Higher Education: Ethnic Groups

(asked on 18th August 2021) - View Source

Question to the Department for Education:

To ask the Secretary of State for Education, with reference to the report, Higher Education awarding gaps and ethnicity in London: Going beyond BAME published by AccessHE on 16 July 2021, if he will make an assessment of the potential merits of implementing the recommendations made in that report.


Answered by
Michelle Donelan Portrait
Michelle Donelan
Secretary of State for Science, Innovation and Technology
This question was answered on 6th September 2021

It is vital that all young people entering higher education (HE) in the UK do so with the same opportunities as their peers to fully benefit from their chosen course of study.

Under the Higher Education and Research Act 2017, the Office for Students (OfS) has a statutory duty to promote equality of opportunity for disadvantaged and traditionally under-represented groups. This includes non-continuation and attainment levels of students from those backgrounds.

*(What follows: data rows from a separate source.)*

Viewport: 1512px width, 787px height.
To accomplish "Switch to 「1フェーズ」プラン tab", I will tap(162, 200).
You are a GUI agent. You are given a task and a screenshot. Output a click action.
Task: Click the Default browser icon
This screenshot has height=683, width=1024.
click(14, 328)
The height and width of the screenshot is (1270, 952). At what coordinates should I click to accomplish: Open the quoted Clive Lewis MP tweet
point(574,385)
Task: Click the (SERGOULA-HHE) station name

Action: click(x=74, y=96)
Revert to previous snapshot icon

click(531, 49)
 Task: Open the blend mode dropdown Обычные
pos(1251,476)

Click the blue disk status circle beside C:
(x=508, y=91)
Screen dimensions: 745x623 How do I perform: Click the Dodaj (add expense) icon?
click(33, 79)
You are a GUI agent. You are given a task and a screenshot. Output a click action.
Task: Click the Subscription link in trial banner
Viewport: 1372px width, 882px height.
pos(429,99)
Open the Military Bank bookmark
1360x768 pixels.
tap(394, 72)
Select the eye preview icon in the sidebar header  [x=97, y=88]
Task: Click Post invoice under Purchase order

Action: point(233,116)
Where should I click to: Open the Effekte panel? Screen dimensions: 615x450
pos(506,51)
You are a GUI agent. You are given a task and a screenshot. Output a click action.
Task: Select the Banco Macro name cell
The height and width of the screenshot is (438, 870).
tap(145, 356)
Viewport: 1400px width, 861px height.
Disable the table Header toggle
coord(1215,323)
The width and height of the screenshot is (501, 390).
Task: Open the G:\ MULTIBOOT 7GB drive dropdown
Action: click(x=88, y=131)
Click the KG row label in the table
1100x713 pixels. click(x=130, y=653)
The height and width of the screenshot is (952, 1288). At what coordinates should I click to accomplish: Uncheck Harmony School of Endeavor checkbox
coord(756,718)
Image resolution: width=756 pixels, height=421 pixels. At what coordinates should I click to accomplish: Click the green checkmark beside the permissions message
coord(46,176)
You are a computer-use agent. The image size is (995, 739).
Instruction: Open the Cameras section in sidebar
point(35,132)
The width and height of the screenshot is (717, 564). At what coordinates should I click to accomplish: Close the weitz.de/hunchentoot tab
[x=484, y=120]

The OfS has set itself and the HE sector targets to address longstanding inequalities, including to eliminate the gap in degree outcomes between white and black students. In 2019-20, there was a difference of 18.3% between the proportion of white and black students getting a 1st or 2:1. The OfS has plans to eliminate the unexplained gap in degree outcomes (1sts or 2:1s) between white students and black students by 2024-25, and to eliminate the absolute gap by 2030-31.

On 11 March 2021 the OfS published the access and participation data dashboard, which is used to identify gaps in access, continuation, attainment, and progression at English providers delivering undergraduate provision by different student characteristics. This is available here: https://www.officeforstudents.org.uk/data-and-analysis/access-and-participation-data-dashboard/.

In our latest strategic guidance to the OfS we asked them to urge providers to do more to ensure that all students, particularly those from the most disadvantaged backgrounds, are recruited on to courses that will deliver good outcomes. We have also asked that the OfS encourage universities to work with schools to meaningfully raise the attainment in schools, because we know this is one of the strongest predictors of future participation in HE.